WORK INSTRUCTION -
Each line of the records below that holds "toolbar" should be returned.
---*---
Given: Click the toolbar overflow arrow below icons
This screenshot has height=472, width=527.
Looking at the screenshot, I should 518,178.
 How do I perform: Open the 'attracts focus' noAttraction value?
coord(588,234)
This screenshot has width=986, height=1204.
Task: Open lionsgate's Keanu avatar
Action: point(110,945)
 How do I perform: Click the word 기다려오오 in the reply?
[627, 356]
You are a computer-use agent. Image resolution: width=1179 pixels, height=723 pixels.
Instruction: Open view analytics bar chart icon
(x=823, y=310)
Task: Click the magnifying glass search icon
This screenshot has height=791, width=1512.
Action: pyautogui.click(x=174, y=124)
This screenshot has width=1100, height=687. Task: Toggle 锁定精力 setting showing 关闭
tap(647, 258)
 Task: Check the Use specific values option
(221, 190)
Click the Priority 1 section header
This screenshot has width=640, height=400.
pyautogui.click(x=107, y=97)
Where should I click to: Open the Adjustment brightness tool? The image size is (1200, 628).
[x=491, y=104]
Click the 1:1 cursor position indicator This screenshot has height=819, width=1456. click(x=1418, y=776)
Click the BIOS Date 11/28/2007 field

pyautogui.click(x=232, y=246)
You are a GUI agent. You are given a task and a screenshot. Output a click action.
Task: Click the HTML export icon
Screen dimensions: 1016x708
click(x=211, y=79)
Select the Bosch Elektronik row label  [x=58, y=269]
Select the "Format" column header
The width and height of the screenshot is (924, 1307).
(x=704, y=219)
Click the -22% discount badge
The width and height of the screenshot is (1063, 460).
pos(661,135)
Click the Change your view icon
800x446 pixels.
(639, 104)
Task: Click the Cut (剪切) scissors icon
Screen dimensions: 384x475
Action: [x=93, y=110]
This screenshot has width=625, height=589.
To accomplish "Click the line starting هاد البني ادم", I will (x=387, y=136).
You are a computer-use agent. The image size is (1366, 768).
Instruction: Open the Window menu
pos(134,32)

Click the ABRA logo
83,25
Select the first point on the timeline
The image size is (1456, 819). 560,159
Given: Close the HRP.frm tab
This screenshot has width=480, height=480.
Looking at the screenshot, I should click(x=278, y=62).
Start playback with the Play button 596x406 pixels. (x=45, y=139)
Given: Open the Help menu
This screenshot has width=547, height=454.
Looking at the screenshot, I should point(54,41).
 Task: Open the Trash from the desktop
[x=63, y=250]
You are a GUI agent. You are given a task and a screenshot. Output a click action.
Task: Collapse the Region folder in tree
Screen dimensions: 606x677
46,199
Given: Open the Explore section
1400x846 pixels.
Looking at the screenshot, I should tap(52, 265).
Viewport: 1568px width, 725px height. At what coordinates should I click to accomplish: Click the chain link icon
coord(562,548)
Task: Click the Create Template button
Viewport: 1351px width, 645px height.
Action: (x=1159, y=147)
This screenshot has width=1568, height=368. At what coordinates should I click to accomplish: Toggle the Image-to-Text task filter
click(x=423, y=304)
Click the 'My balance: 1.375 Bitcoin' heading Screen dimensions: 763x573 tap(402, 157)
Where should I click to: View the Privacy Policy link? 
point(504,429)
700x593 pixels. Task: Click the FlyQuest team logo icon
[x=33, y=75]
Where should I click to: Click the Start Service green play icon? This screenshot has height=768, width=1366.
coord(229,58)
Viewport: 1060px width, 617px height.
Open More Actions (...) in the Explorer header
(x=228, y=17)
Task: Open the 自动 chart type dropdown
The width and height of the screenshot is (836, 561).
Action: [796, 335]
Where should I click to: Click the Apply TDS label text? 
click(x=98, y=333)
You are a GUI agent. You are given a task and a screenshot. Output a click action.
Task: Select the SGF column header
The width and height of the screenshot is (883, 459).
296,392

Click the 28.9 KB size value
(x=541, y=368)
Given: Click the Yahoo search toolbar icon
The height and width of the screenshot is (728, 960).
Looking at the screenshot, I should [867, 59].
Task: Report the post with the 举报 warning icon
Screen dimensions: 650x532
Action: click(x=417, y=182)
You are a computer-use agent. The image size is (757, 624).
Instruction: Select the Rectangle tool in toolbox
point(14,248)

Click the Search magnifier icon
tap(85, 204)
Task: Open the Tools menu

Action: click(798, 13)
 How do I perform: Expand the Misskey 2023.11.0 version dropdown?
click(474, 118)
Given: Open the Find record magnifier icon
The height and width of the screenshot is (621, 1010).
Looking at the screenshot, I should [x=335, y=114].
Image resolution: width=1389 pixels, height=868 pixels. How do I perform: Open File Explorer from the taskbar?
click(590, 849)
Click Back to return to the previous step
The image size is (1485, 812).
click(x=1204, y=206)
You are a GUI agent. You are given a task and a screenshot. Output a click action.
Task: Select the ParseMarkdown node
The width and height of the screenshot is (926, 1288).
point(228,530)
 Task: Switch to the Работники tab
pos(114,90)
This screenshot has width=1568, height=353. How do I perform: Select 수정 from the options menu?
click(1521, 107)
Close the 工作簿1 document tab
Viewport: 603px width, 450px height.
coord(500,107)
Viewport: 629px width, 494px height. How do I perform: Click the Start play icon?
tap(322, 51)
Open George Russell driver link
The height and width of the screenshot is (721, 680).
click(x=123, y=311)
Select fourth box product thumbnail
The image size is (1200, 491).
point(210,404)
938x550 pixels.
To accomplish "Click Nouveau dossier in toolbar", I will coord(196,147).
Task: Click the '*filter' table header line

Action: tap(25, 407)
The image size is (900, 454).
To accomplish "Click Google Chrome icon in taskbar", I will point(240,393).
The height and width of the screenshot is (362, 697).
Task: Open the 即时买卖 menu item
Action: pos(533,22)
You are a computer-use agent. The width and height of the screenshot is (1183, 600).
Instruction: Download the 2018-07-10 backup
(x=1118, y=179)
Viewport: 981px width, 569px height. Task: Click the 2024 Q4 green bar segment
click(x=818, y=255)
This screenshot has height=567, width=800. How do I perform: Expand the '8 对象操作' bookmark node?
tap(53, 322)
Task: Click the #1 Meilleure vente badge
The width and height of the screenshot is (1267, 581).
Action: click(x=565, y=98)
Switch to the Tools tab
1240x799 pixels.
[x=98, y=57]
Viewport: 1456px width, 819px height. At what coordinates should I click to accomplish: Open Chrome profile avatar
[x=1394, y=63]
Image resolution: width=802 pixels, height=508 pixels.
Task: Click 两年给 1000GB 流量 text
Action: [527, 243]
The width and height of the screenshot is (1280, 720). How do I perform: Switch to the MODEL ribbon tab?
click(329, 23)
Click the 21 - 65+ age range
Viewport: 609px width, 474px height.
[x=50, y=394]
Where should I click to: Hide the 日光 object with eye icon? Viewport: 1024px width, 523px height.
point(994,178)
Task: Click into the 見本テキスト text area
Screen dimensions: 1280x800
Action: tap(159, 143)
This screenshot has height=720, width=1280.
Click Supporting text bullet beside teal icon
---*---
PROBLEM SOLUTION -
Given: Click the toolbar overflow arrow below icons
Given: Click the Yahoo search toolbar icon
To accomplish "Click Nouveau dossier in toolbar", I will coord(196,147).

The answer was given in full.